In the past few years, journalists have reported shocking stories about the work environments at game studios around the world. Crunch is an industry term that refers to a 40-hour workweek spiraling into 60, 80, or even 100 hours without extra pay. This can happen not just in the final weeks before release, but throughout the development cycle. Kotaku’s Jason Schreier wrote that many producers, “see mandatory overtime not as a contingency plan but as a natural part of game development, to be regularly used as a way to cut costs and make the most ambitious games on the shortest schedules.” Crunch isn’t just an overtime problem; it eats into workers’ ability to enjoy their lives, spend time with their families, and can even lead to severe health issues when they’re overworked for extended periods of time.

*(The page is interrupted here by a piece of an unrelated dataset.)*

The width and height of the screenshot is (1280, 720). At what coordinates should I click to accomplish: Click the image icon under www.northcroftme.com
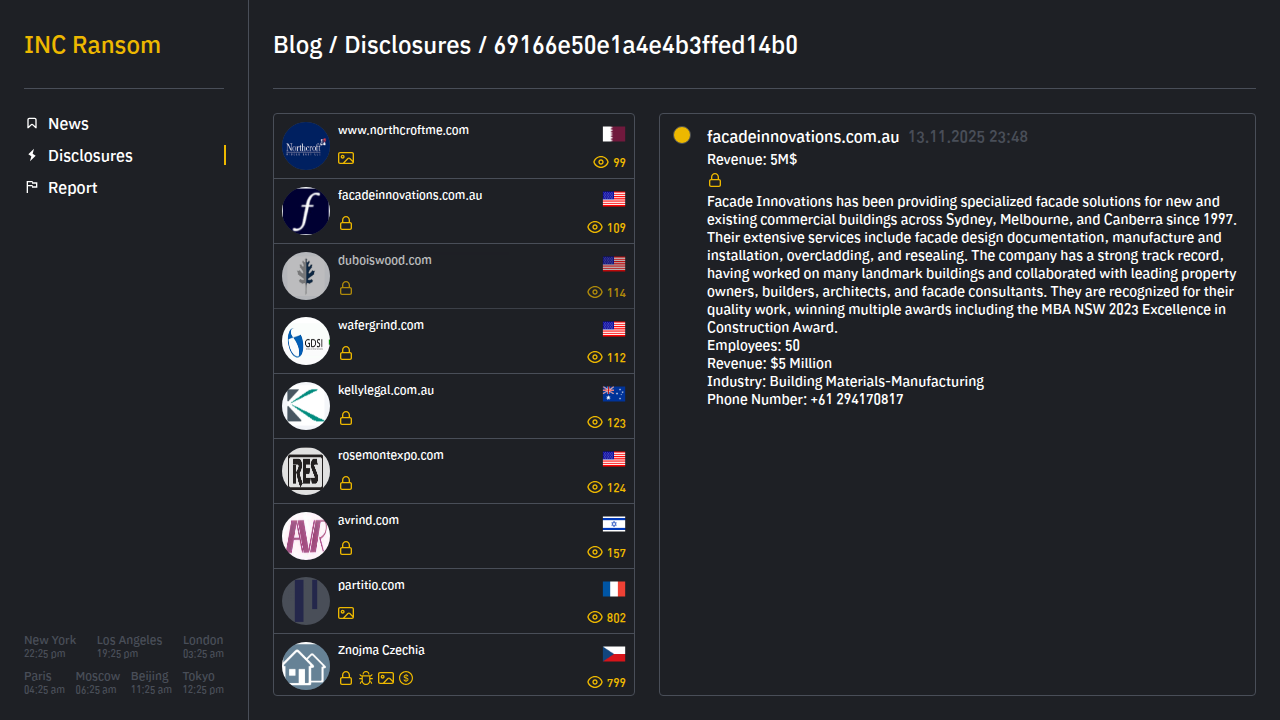(x=346, y=158)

Ahead of the release of Red Dead Redemption 2 in October 2018, a game which made $725 million in its first three days, Rockstar Games co-founder Dan Houser told Vulture the team had worked “100-hour weeks” to finish it — that would be seven 14-hour days. Soon after, Kotaku published an exposé on the endemic culture of crunch at Rockstar and how workers were struggling under the pressure — but Rockstar isn’t the only company working its employees to the bone. After Bioware’s much-anticipated cooperative shooter Anthem flopped earlier this year, Schreier revealed how bad planning and a series of last-minute changes led to such extreme crunch and exhaustion that one worker told him, “Depression and anxiety are an epidemic within Bioware.”
This is not the image that many players have of how their favorite games get made. Yet it gets worse. In addition to crunch, game workers can face instability from unexpected studio…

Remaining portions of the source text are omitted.